» Goal of the exercise
Please give the lines below as a JSON list of strings, one string per line, with blank lines left out. Leave the pictures out of the answer.

» Given data

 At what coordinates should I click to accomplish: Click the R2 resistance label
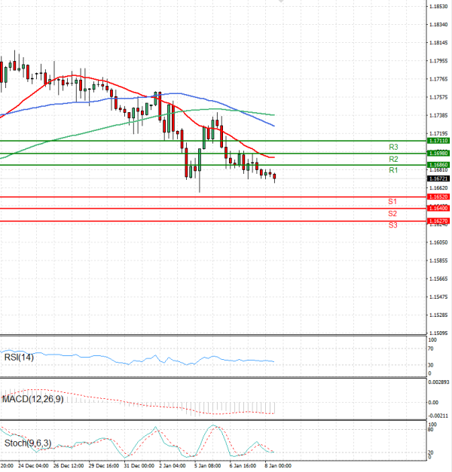(x=393, y=160)
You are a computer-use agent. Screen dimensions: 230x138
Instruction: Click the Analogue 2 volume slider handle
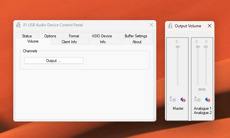point(205,47)
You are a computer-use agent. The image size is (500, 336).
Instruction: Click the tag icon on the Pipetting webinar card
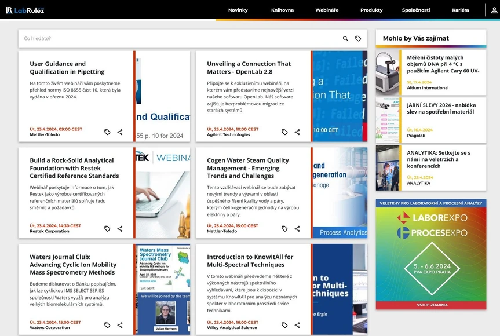coord(107,132)
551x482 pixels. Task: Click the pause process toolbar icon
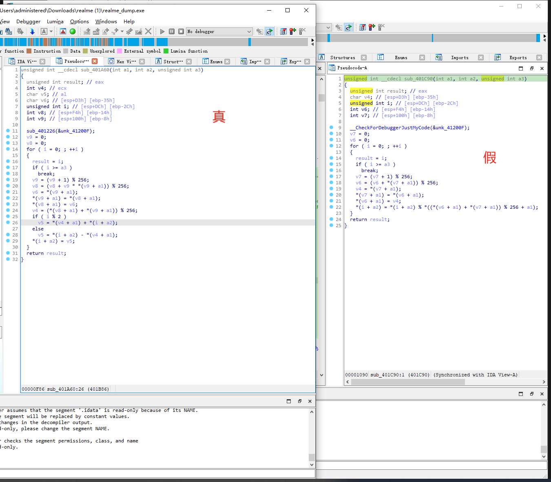pos(172,31)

» Answer for this exercise
[
  " At what coordinates should I click to accomplish: Click the R2 resistance label",
  "(x=393, y=160)",
  "You are a computer-use agent. Screen dimensions: 230x138",
  "Instruction: Click the Analogue 2 volume slider handle",
  "point(205,47)",
  "You are a computer-use agent. The image size is (500, 336).",
  "Instruction: Click the tag icon on the Pipetting webinar card",
  "coord(107,132)",
  "551x482 pixels. Task: Click the pause process toolbar icon",
  "pos(172,31)"
]